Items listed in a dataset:
────────────────

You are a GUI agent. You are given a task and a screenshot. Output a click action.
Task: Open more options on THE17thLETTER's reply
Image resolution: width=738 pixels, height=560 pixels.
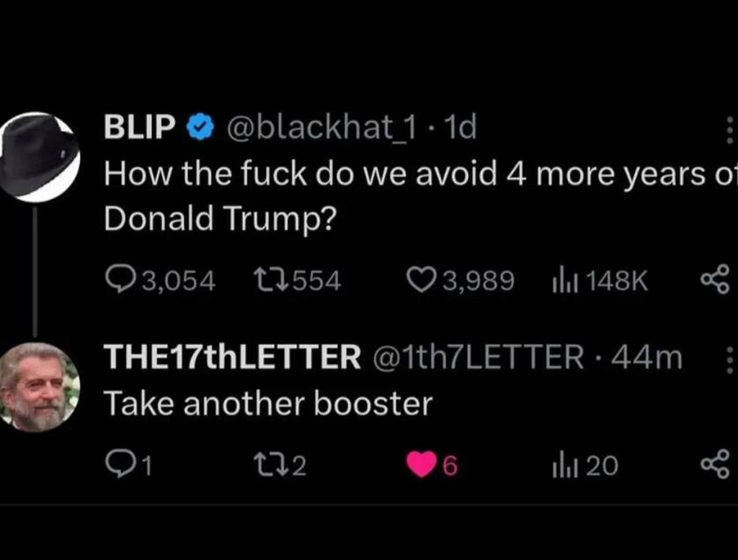click(x=729, y=357)
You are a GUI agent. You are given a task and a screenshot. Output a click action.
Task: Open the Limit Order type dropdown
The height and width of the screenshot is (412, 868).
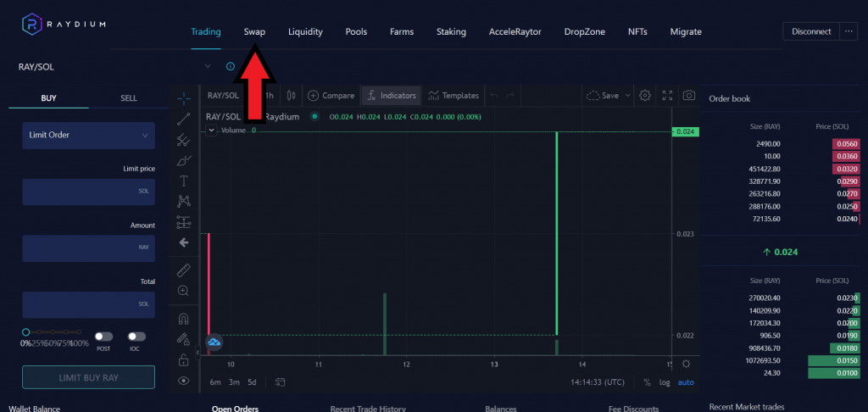pos(89,135)
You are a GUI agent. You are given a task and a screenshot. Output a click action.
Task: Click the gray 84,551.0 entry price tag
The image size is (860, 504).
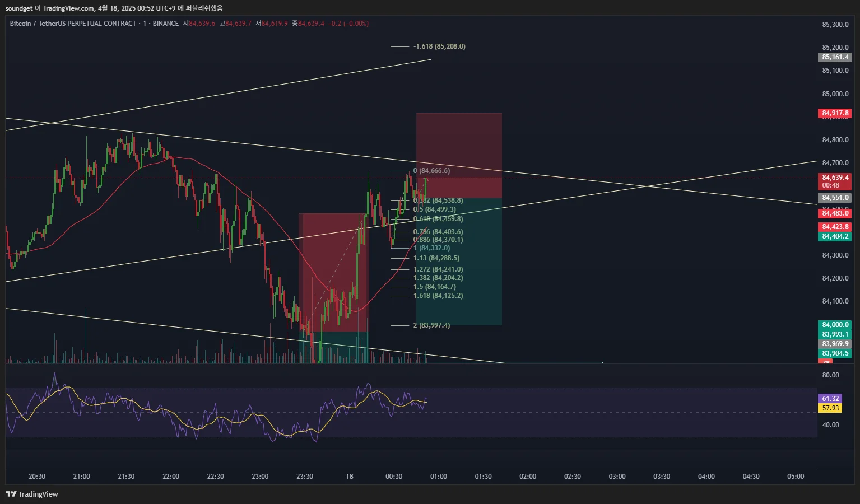[835, 198]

────────────────

**PROBLEM DESCRIPTION**
Retype exactly the lines above, starting at the line containing "The height and" and ending with the last line, both included; leave out the pictures.

**YOUR SOLUTION**
The height and width of the screenshot is (412, 868).
pos(89,135)
You are a GUI agent. You are given a task and a screenshot. Output a click action.
Task: Click the gray 84,551.0 entry price tag
The image size is (860, 504).
[835, 198]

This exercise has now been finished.